(WHAT TO WORK ON) Scan the entries below for lines holding "next". Give the number of such lines alone.

(EXERCISE INPUT)
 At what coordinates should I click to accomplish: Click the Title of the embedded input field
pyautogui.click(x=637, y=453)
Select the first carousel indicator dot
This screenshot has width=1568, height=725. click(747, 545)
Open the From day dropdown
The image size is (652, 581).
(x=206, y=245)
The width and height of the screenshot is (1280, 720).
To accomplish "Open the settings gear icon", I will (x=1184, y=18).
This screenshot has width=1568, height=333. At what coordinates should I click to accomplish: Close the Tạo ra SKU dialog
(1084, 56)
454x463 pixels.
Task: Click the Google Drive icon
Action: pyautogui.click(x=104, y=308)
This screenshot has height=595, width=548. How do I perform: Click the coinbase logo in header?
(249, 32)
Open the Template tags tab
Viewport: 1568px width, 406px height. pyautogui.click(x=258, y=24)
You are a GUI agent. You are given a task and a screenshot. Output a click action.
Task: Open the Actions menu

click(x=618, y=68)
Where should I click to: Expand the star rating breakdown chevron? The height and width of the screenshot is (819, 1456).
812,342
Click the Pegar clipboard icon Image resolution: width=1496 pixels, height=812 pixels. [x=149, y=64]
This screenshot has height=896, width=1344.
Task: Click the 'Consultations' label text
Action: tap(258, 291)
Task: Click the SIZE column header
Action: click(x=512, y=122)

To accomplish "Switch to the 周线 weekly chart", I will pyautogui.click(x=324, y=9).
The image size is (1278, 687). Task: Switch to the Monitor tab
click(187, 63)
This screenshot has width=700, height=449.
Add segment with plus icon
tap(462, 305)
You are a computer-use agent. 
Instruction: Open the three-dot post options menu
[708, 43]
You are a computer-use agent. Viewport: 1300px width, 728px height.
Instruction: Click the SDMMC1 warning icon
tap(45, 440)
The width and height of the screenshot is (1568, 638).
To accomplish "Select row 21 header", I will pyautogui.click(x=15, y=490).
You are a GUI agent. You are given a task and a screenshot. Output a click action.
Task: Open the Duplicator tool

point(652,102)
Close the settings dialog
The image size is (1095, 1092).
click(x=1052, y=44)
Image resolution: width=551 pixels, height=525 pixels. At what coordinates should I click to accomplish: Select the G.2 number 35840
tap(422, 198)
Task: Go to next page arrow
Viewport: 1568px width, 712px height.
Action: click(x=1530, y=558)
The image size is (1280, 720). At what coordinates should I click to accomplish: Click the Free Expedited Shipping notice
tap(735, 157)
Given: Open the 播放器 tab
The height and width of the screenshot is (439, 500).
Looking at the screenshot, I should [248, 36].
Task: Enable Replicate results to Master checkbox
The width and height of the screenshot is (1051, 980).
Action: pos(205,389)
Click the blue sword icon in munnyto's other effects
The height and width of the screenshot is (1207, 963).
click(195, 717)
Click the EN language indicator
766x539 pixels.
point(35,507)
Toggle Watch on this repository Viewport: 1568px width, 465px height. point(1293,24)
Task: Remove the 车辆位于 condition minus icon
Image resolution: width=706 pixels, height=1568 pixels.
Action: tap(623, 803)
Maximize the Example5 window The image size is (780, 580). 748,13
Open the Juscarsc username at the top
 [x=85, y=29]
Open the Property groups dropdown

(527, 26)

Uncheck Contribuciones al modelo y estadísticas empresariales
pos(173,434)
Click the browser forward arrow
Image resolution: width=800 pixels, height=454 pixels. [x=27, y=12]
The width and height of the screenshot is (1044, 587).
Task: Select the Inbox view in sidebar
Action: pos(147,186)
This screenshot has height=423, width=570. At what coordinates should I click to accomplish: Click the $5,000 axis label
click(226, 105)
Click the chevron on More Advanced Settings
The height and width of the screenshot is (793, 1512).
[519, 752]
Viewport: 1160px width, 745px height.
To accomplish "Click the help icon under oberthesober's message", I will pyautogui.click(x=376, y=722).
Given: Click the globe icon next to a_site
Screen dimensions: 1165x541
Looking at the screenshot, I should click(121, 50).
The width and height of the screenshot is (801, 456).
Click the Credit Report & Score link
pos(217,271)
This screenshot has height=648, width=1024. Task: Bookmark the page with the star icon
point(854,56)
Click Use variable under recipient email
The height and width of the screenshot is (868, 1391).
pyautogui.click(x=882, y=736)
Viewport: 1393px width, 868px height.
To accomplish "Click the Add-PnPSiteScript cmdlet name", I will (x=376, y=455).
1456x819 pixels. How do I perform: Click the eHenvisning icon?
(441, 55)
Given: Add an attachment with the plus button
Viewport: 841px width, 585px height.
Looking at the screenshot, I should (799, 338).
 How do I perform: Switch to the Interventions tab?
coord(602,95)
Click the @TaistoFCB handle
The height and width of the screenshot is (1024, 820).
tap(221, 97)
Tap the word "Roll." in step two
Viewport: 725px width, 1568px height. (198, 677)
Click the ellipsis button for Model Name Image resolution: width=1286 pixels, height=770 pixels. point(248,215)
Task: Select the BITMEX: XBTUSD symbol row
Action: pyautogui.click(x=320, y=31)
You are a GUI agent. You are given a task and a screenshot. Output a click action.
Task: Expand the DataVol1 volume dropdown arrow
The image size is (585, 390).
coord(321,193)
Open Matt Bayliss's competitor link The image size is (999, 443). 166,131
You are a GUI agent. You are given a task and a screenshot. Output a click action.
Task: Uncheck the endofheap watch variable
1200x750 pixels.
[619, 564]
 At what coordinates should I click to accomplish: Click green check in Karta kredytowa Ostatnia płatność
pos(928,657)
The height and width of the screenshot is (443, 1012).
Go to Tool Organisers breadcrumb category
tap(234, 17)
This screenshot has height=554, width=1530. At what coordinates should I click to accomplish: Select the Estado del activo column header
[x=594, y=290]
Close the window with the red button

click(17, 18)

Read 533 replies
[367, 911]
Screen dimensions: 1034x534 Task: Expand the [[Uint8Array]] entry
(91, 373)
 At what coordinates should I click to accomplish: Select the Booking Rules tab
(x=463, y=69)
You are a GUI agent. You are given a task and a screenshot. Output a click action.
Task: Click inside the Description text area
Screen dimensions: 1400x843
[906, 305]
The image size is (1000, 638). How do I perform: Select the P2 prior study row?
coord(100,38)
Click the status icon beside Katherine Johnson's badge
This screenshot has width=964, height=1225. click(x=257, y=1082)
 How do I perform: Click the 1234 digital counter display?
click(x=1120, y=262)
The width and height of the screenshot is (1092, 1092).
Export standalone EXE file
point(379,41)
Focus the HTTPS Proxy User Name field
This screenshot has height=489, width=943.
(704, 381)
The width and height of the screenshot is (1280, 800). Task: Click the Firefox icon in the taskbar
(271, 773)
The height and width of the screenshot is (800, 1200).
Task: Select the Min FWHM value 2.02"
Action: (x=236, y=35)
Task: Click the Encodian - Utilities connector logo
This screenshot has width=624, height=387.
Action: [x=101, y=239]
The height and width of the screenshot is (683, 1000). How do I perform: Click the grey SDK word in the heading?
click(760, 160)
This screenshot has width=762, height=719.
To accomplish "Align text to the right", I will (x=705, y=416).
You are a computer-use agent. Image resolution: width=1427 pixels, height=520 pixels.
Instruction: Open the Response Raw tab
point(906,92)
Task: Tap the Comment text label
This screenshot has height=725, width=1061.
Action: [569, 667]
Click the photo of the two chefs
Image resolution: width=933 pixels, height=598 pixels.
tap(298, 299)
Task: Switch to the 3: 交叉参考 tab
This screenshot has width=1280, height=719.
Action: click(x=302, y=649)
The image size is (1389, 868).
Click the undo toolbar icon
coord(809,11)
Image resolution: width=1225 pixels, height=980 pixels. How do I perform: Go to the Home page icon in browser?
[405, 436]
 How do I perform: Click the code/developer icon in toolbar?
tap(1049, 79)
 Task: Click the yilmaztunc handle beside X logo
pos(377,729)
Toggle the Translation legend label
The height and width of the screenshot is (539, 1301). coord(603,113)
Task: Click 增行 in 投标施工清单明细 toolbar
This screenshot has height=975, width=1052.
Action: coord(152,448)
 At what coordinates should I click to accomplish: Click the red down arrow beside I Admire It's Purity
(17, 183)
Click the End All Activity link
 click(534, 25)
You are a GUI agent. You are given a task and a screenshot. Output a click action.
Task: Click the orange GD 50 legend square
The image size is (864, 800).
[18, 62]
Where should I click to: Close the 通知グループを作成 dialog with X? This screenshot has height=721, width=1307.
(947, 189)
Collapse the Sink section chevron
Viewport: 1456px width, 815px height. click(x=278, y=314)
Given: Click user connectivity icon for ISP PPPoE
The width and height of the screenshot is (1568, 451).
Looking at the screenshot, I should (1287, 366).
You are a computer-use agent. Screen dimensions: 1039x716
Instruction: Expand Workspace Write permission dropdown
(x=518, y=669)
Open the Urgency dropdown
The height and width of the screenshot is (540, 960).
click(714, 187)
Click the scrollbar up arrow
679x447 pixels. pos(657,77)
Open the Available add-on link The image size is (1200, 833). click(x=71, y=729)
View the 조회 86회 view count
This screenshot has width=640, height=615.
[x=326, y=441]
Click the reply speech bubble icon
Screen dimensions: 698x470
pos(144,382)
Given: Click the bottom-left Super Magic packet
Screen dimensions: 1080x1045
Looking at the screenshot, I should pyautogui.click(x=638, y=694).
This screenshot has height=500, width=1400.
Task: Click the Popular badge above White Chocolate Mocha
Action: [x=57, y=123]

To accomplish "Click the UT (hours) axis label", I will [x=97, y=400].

(OUTPUT FOR THIS EXERCISE) 2